Seven years ago, I walked into Susquehanna Hall as a graduate student for the first time. My first class with Orrin Wang (as I mentioned in an earlier entry) left me feeling unprepared for the task ahead of me. I dropped that class the next day, the first in a long line of experiences that reinforced that nagging feeling that I was secretly a fraud--that someday, everyone would discover that I was just faking my way through this, that I didn't really belong here, a feeling I've heard that we almost all share.

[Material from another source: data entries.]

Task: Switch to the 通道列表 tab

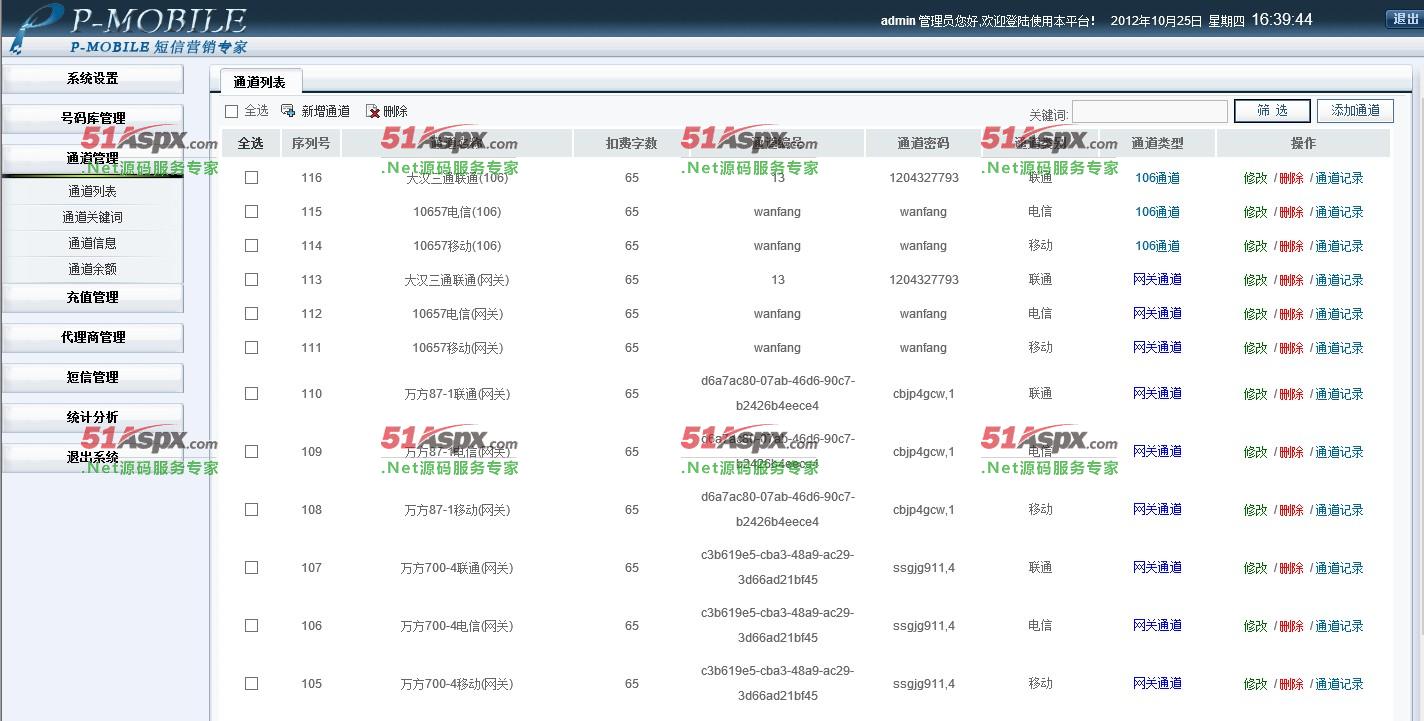Action: click(x=259, y=82)

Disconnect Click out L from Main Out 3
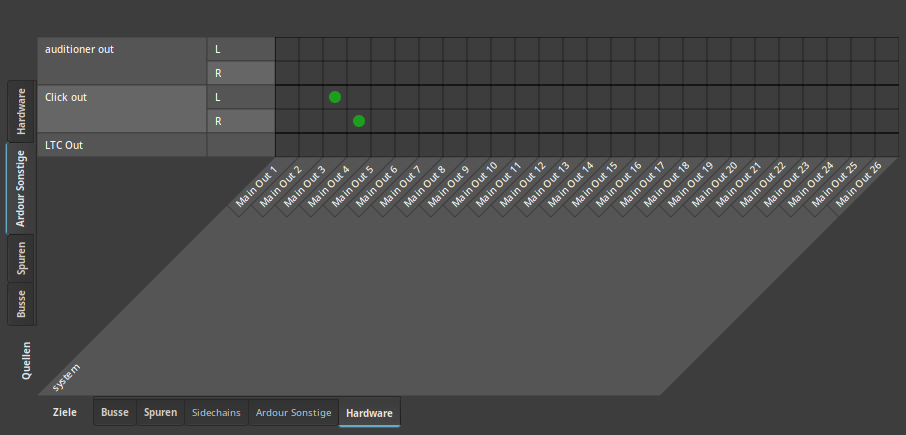[335, 97]
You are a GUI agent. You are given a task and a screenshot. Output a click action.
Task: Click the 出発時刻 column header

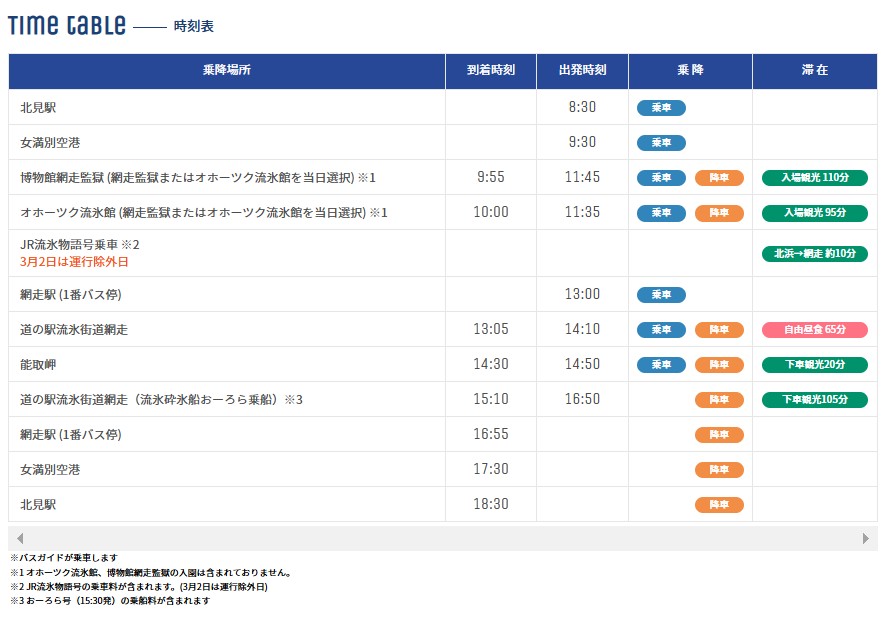pyautogui.click(x=583, y=71)
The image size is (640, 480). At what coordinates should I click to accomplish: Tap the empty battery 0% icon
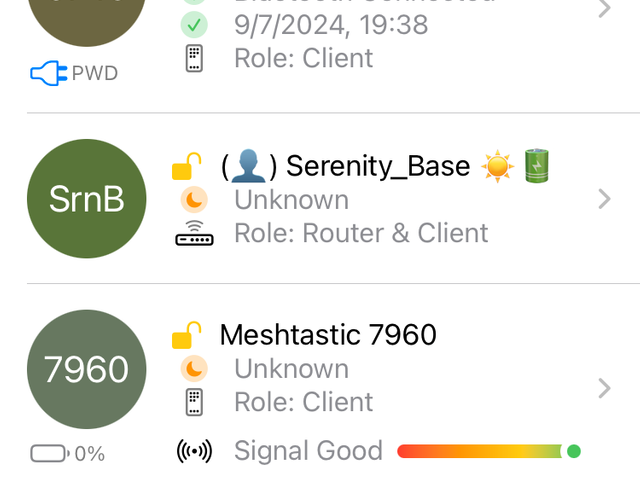49,453
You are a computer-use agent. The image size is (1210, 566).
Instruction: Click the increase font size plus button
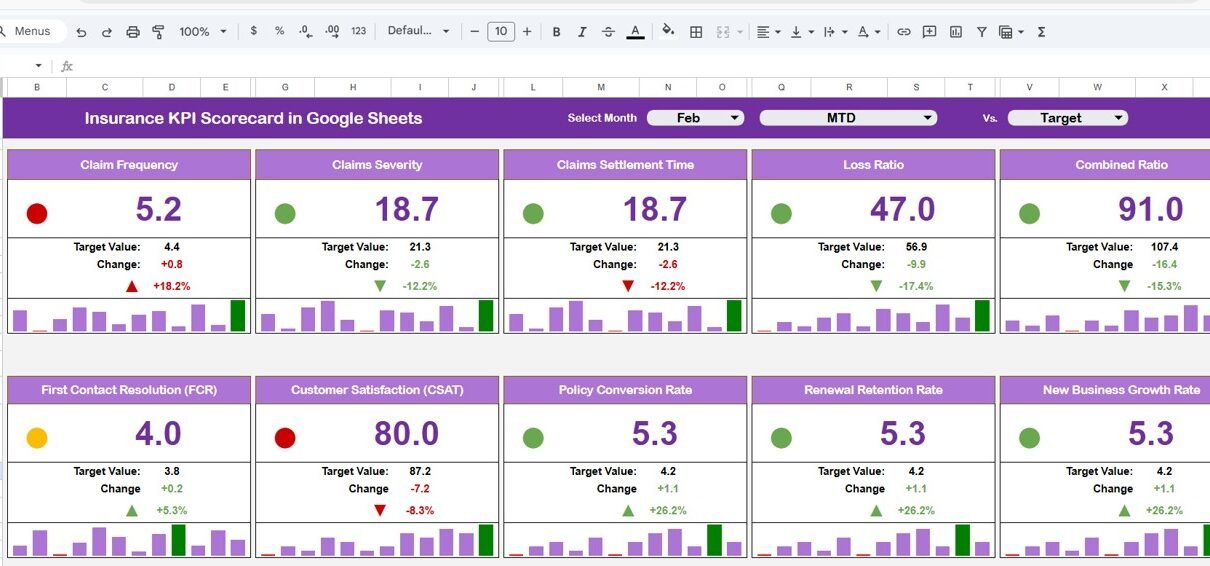[x=527, y=32]
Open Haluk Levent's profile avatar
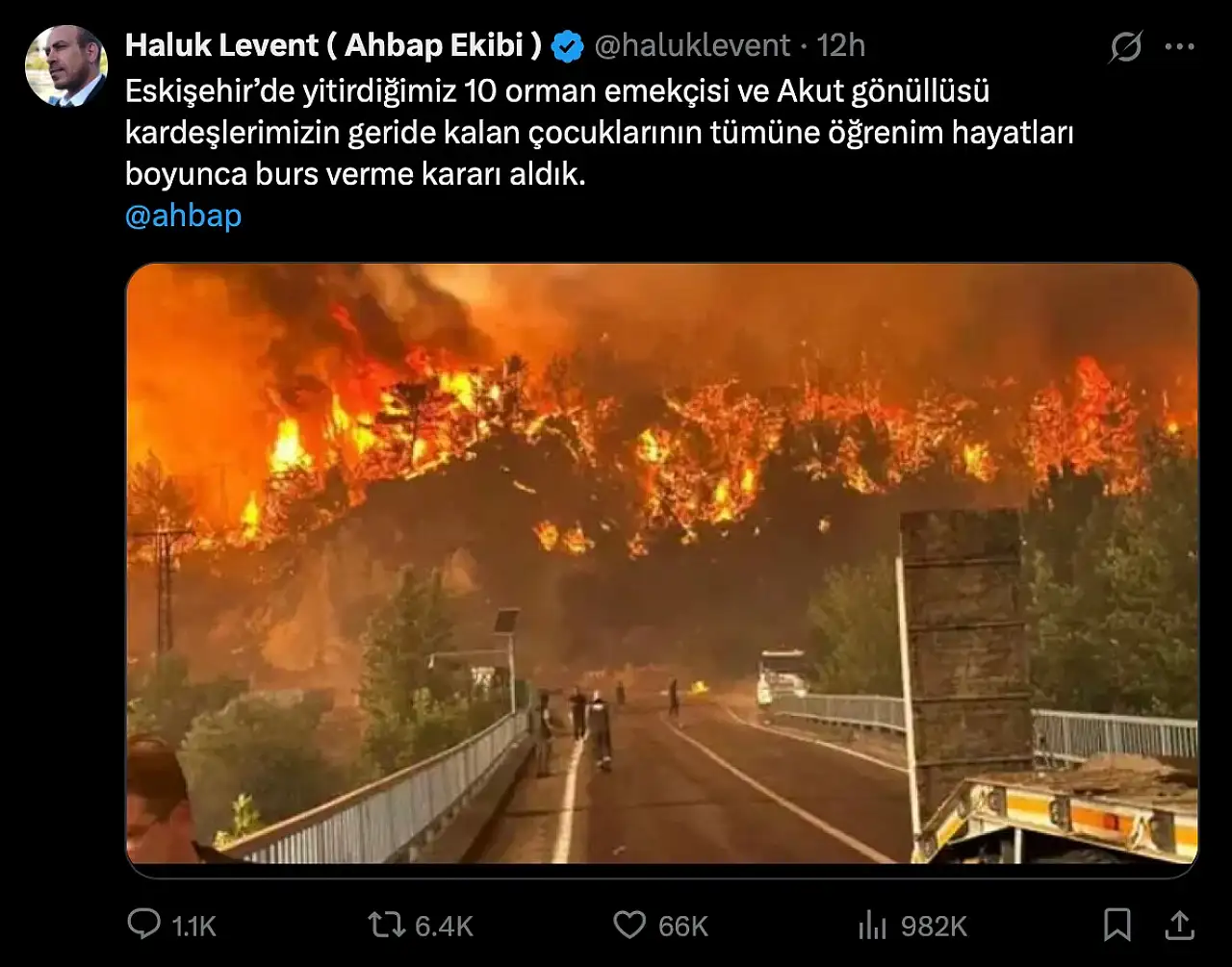Screen dimensions: 1232x967 tap(65, 65)
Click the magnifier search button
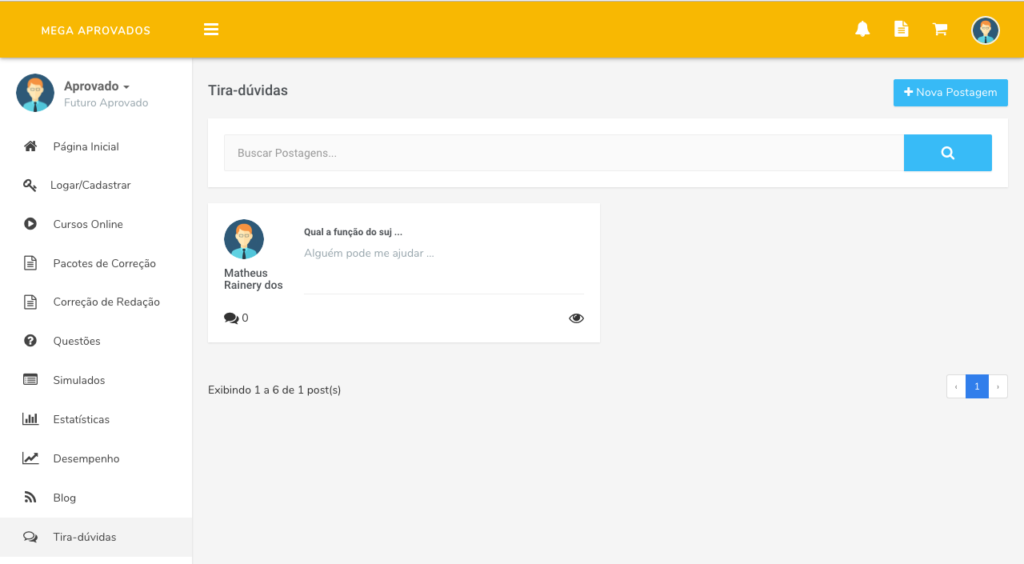Image resolution: width=1024 pixels, height=564 pixels. tap(948, 153)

In the Book of Genesis, Joseph (or multi-colored coat fame) interpreted a dream for the Pharaoh--seven years of feast, seven of famine. From this vantage point, I can only interpret these last seven years as the feast years. I have met scores of amazingly intelligent people, learned more than I could have ever have dreamed, and burned through a veritable forest of computer paper. I never did take another class with Orrin, something I actually quite regret. But beyond that . . .

Tomorrow, I defend my dissertation, and if I am not mistaken about the tradition, can reliably call myself Dr. Claycomb (even though the hooding ceremony happens in December). I will start teaching at a new institution on Tuesday. I will be faculty.

So today, I'd like to raise a quiet toast to the really-not-so-bad life of being a grad student. The pay wasn't great, but I really have had a great time.

Tomorrow will surely be a milestone in my life. But today ain't so bad either.

Comments

You rock, Ry. Many, many congratulations.

happy last day of graduate studenting, ryan!

Congratulations, Ryan. Best of luck at GW--

Congratulations, Ryan. On that nagging self-doubt: when I began my PhD program at the University of Rochester, the DGS diagnosed that fear of being a fraud as "the imposter complex." Since it was introduced to me on the first day of orientation as a universal malady of graduate students, I never did get hung up about it. I knew the guy on my left and the girl on my right suffered the same syndrome.

Very best wishes, and congratulations again.